The data on the efficacy and safety of antiarrhythmic drugs in pregnancy is generally based on small case series and experts reports. The majority of antiarrhythmic drugs are Food and Drug Administration category C class teratogens, meaning that there is chance of foetal harm but the potential benefits outweigh the risk. Li JM et al., reported that in their study, 90% of 33 episodes of SVT occurred in the third trimester, during labor and delivery, or immediately postpartum. Different interventions (adenosine in 17, procainamide in three, verapamil in two, metoprolol in one of 23 episodes) were all effective in terminating these tachycardia without adverse outcome [2]. Ten episodes terminated spontaneously without pharmacologic intervention. After the adenosine treatment, in two patients there was transient maternal bradycardia, one patient had a short lasting uterine contraction. In another patient, intravenous administration of digoxin and verapamil after failure to terminate SVT with adenosine resulted in foetal bradycardia and urgent cesarean delivery was needed.

In our patient Valsalva maneuver and carotid massage was not effective in terminating tachycardia. The arrhythmia did not respond to intravenous adenosine, metoprolol and digoxin therapy and tachycardia continued with a 1:1 AV conduction. She was given intravenous amiodarone for this potentially life-threatening tachyarrhythmia. Although tachycardia rate decreased slightly, maternal haemodynamic condition got worse and amiodarone was stopped immediately. During the drug treatment period, patient was followed more closely for side effects and haemodynamic status. It is possible that more severe or unexpected side effects of antiarrhythmic drugs could be exist in pregnant patient with structural heart disease and/or decreased baseline ejection fraction [3]. On the other hand, untreated maternal arrhythmias can lead to decreased cardiac output and congestive heart failure in the mother, and adverse foetal events. Adverse foetal events including prematurity, respiratory distress syndrome and small fetus for gestational age have been reported in up to 20% of pregnancies [4]. Considering them all, in our case electric cardioversion was performed after the drugs treatment failed but conversion to sinus rhythm did not occur. Electrical cardioversion has been performed with success in the treatment of various arrhythmia during pregnancy [5]. It is assumed safe for both mother and child. However, it cannot terminate the ectopic atrial tachycardia [6] and can lead to a sustained uterine contraction, causing foetal distress, necessitating emergency caesarean section [7].

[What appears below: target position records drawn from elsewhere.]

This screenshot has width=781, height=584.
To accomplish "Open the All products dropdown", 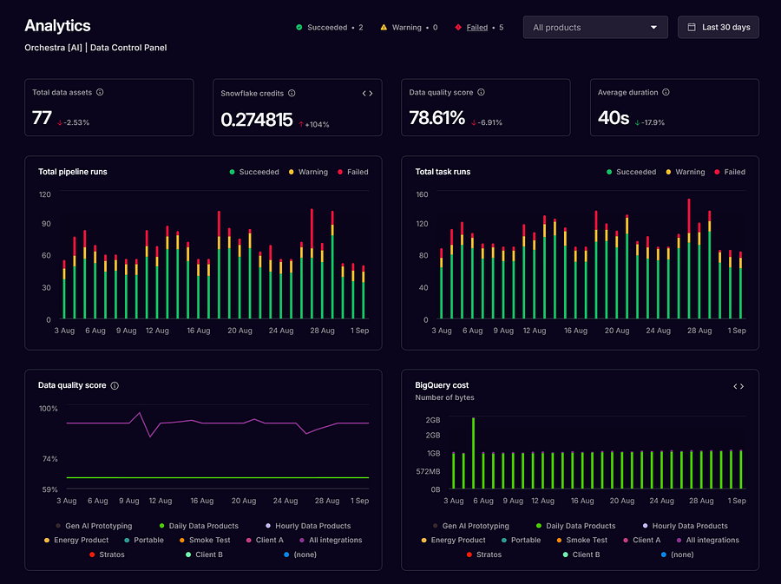I will pos(595,28).
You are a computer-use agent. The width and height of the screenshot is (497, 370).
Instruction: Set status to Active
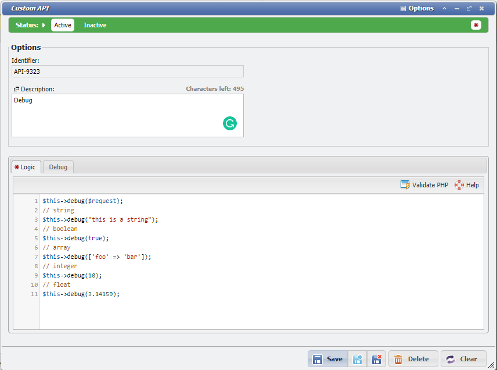(x=63, y=25)
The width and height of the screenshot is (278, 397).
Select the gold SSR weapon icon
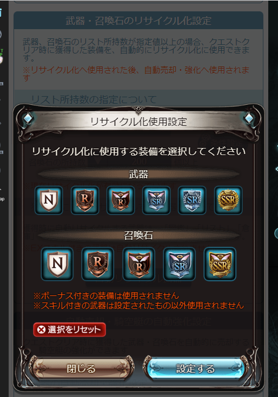pos(228,200)
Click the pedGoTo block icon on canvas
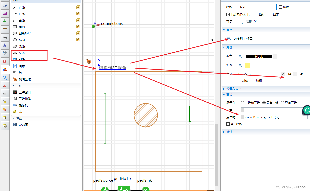The image size is (310, 191). (x=124, y=188)
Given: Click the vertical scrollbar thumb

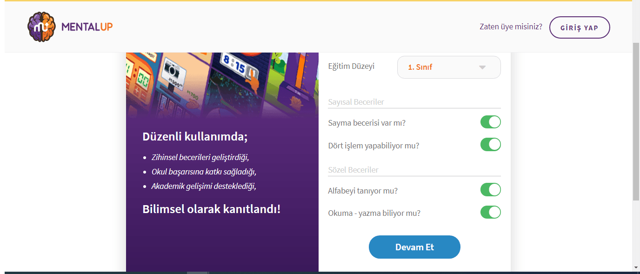Looking at the screenshot, I should pos(636,121).
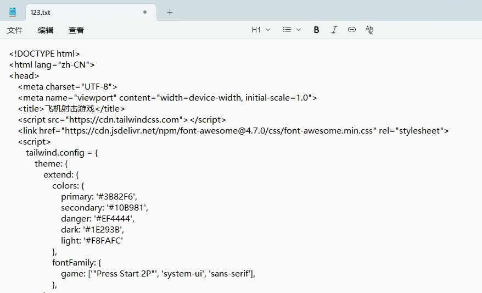Image resolution: width=482 pixels, height=293 pixels.
Task: Click the clear formatting icon
Action: pyautogui.click(x=369, y=30)
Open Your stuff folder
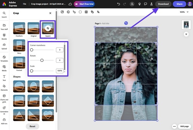 [4, 27]
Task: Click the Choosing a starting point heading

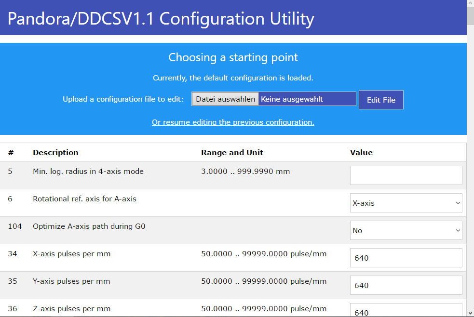Action: (233, 57)
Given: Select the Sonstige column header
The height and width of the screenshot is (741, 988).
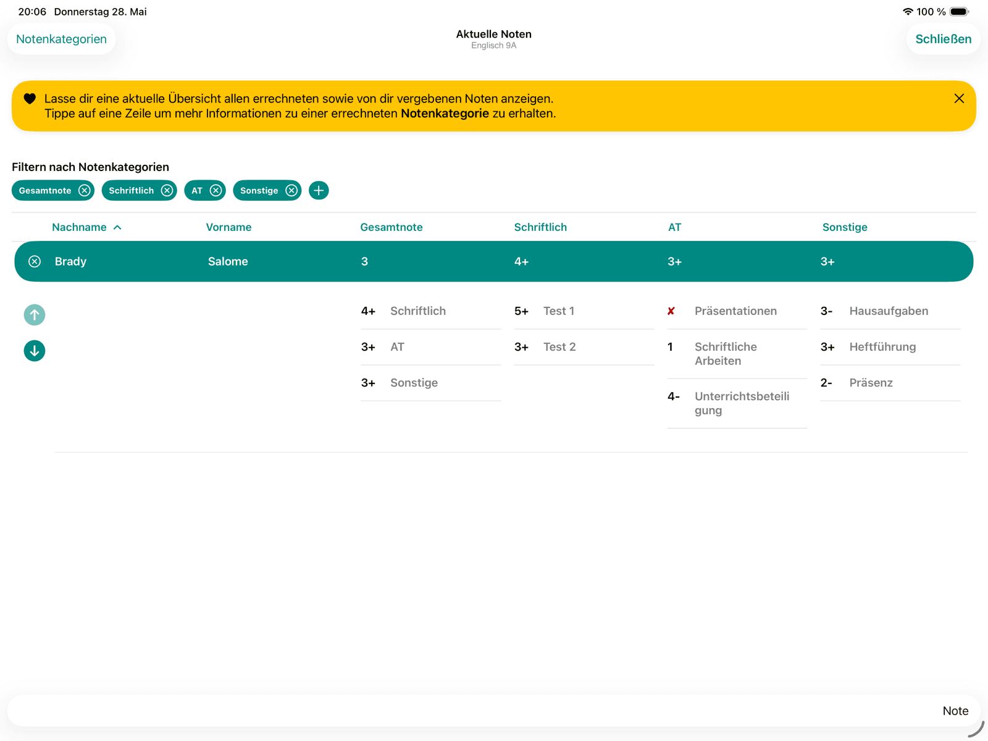Looking at the screenshot, I should click(x=845, y=227).
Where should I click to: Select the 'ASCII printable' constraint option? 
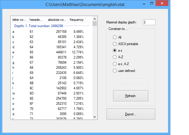tap(115, 44)
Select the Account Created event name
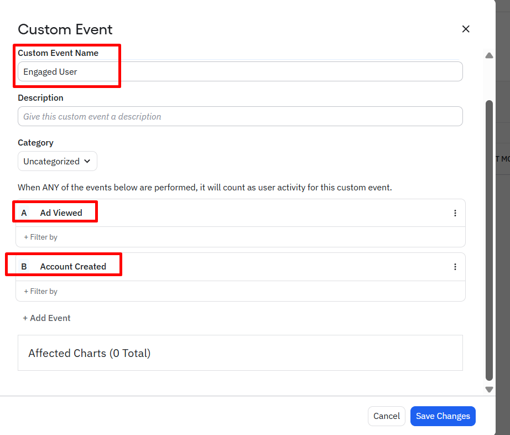The width and height of the screenshot is (510, 435). point(73,267)
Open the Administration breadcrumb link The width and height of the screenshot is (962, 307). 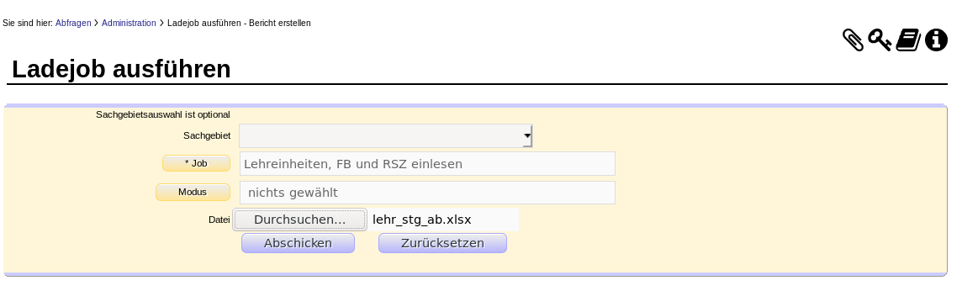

In our case rate and rhythm control attempts failed, without causing foetal side effects. Since tachycardia was intractable and had potentially life-threatening consequences for mother and fetus, we decided to ablate the tachycardia. It was described in previous case reports that, pregnant patients with right atrial tachycardia underwent catheter ablation [8-11]. The indications for ablation are incessant tachycardia refractory medical therapy, tachycardiomyopathy, congestive heart failure and left ventricular systolic dysfunction. The ablation procedure used radiofrequency energy and there were no procedural complication. After giving birth, both mother and the child were healthy.

The P wave morphology is particularly useful in determining the likely localisation of the responsible focus for tachycardia and procedure time. In present case, ECG showed a right atrial origin with positive in a VL, negative in inferior leads, and a positive-negative pattern in V1. Diagnosis and RF ablation of focal atrial tachycardia was made according to standard electrophysiological criteria. During the procedure maternal hypotension occurred before the RF ablation had been completed. General anaesthesia, aortocaval compression by the gravid uterus, vagal reflex and rapid pacing might play role in the development of hypotension [10]. Foetal heart rate reduction occurred following maternal hypotension was not resolved after augmentation of the maternal blood pressure and emergent caesarean delivery had been performed. In a newly published literature, uterine contraction and reduced blood pressure were reported during RF catheter ablation of pregnant women with rapid arrhythmia [12]. Therefore, continuous foetal monitoring and facilities for emergency caesarean section should be considered during catheter ablation in pregnant patient within the 24 weeks or more of gestation [10].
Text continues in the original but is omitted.